As soon as she sees said zombie lumbering toward them, toward HER, and Hugh gets his chance to explain what is going on, he sets her free, and ... dutifully drives her home (perhaps, sort of like a "perfect gentleman" again ...). It's clear though that HE NEEDS HER to know what's going on so that SHE can live long enough to transmit "the curse" to someone else (and hopefully explain TO THAT PERSON what he must do) so that the curse won't go back down to him/them again.
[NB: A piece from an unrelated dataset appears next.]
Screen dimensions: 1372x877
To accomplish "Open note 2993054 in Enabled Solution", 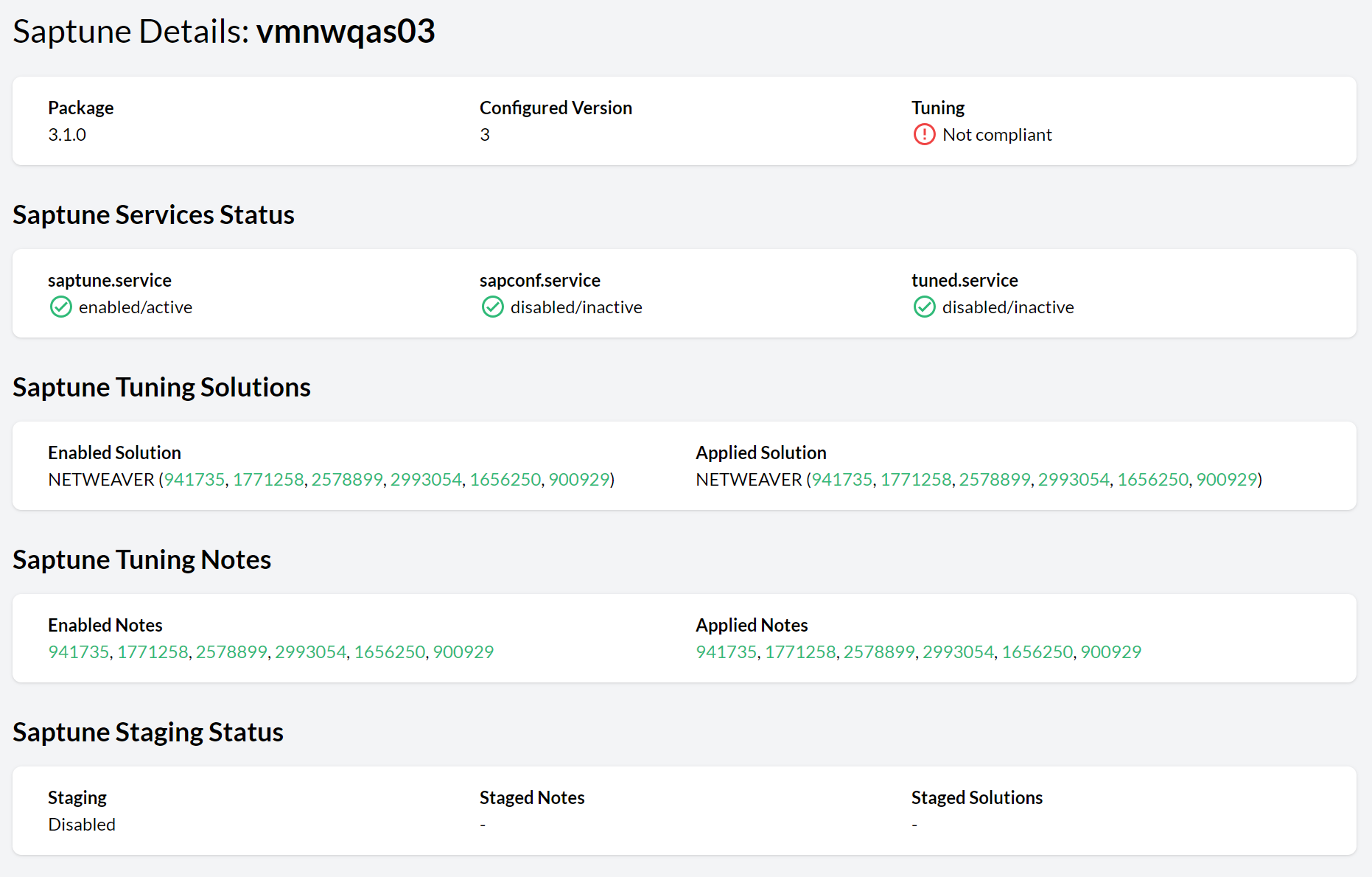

So... here's previously more-or-less "nice" Jay, who's had her first sexual experience at 19, with who she thought was "the perfect guy" and now she's got a sexually transmitted curse, and "the ONLY WAY" to get rid of it is to have sex with someone else, but then with someone smart, perhaps "streetwise" enough to find a way to transfer it to yet another person who'd again be smart/streetwise enough to transfer it again upwards, so that the Curse "never comes back."
So ... poor previously sweet Jay ends up sleeping (all off more-or-less screen) with as many as 6 guys during the course of the film -- (1) with dreamboat Hugh, who gave her the curse, (2) with a neighbor of hers, Greg (played by Daniel Zovatto), who's had a crush on her / and she's had a crush on him, who SEEMS smart enough to know what to do to avoid having the curse come back to her, BUT HE GETS KILLED BY THE ZOMBIES, (3-5) with as many as THREE random guys in a boat who she meets walking along a lake (but only one of got the curse, and he proved too stupid to live much longer after that) and (6) finally with a quite nerdy admirer of hers, Paul (played by Keir Gilchrist), who keeps volunteering to help her, but she keeps looking past him, until ... she runs out of guys. This nerdy guy, Paul, is not altogether bright and probably would never be able to transfer the curse upwards, BUT ... TOGETHER ... they PERHAPS have a chance of defeating the Zombies.
This is obviously not the most morally uplifting film, of course. But _somewhere_ in the film's "horrific" imagery is actually something of a moral message: Sex with "dreamboat Hugh" proved to be far more consequential/problematic than poor Jay ever imagined. Then after going though a whole line of "cooler" guys who turned out to be "useless" anyway, she finally turns to the nerdy guy who's loved/worshiped her all along and TOGETHER (rather than "wham, bam ... good luck ...") they set out to deal with "the Zombies."
In any case, it's probably the most original horror movie to come out in a while AND ... THERE'S NO (!) "lost footage" in this film. Thankfully, we may be done with THAT horror-story telling device.